Data Citation December

"Citation needed"Despite the approaching holidays its been another busy month in the GigaScience office, with Alexandra attending the InCoB/ISMB-Asia meeting in Kuala Lumpur (see her talk slides here) and the Human Variome Project meeting in Beijing, and Scott attending a number of meetings and workshops in the UK, including the International Digital Curation Conference (IDCC) in Bristol. The “Digital” in the meeting title was a bit of a giveaway of the level of technological savvy of the attendees, as it was heavily tweeted (see #idcc and this storify), blogged (see here for a good example), and videos are also available for many of the talks, so we will not repeat what is already well covered.

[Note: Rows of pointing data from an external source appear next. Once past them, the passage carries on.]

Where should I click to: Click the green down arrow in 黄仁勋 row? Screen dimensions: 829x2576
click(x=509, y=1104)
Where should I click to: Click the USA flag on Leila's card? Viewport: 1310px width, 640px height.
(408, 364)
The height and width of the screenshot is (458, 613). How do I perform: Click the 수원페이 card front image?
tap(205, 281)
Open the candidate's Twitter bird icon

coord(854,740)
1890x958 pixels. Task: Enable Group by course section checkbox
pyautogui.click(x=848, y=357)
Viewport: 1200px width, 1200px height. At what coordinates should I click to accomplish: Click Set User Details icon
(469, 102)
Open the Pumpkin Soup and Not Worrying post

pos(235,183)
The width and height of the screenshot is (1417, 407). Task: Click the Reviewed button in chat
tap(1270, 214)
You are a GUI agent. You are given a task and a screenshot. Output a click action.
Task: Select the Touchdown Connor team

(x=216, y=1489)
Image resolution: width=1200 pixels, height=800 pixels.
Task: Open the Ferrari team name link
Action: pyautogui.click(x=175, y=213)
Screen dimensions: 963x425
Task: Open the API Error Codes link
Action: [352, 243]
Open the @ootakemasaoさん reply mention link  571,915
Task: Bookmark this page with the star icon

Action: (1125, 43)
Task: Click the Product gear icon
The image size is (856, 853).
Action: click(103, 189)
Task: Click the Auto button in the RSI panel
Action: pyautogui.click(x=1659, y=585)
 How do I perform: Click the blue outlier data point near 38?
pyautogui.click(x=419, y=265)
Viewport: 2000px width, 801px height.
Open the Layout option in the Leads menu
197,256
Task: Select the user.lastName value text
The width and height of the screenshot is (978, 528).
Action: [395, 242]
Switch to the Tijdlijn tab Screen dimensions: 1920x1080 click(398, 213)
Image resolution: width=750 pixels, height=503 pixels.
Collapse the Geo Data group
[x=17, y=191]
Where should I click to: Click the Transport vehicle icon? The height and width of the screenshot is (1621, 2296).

With additional workshops on data impact and reuse, Bristol was the center of the Data Citation universe in December, with representatives and talks from many data publishing projects, databases and issuing bodies such as our DataCite collaborators, so it was an excellent opportunity to assess where things currently stand. Interesting new infrastructure was presented by Mark Hahnel, giving a preview of the new design of the FigShare platform launching in the new year, which for the first time will use citable DOIs for their datasets. Brian Hole from Ubiquity press presented on “Publication and Citation”, and mentioned data publishing platforms coming from them, and the representatives of other publishers present showed that there are obviously other commercial projects in the pipeline (for example this from F1000).

Being a curation conference, researcher driven approaches were also on display, and the Environmental Sciences community in particular have been publishing datasets with DOIs for many years, both from the well established Pangaea database, and by individual data centers (Sarah Callaghan’s talk representing NERC’s environmental data centers being a great example). Phillip Bourne’s excellent talk imagined the possibilities that mixing open data stores with well integrated widgets and tools to mashup and produce new analyses could bring, and he mentioned that the very well established PDB (Protein Database) uses DOIs as accessions, but these are not integrated and cited into associated publications. This is a bit of a missed opportunity, and Mark Hahnel (video here) and Heather Piwowar (slides and video) both highlighted the needs for proper attribution and impact tracking for datasets to incentivise sharing of data. Our recent examples of DOIs linked to datasets from our GigaDB database getting integrated into articles in Nature Biotechnology (see more here), and Genome Biology (see here) demonstrates that this is feasible to link datasets with global, resolvable identifiers into articles.

Whilst Pangaea and the Environmental Science community have managed to do this for a number of years (including examples from as far back as 2005), the integration of data DOIs into the references of the Genome Biology article was the first time we are aware of that this has been accomplished in the field of genomics. This example is a great example of the practicalities of how data can be cited (following the best practice guidelines of the DCC), but until the bibliometric indices properly track them this is only a first step. With this important next step likely to finally happening in the new year, this meeting was a good opportunity for the data DOI producers and publishers to compare notes and ready themselves for the important year ahead. As December comes to a close, we at GigaScience would like to wish you all seasons greetings, and we look forward to an exciting 2012 for the field of data publishing!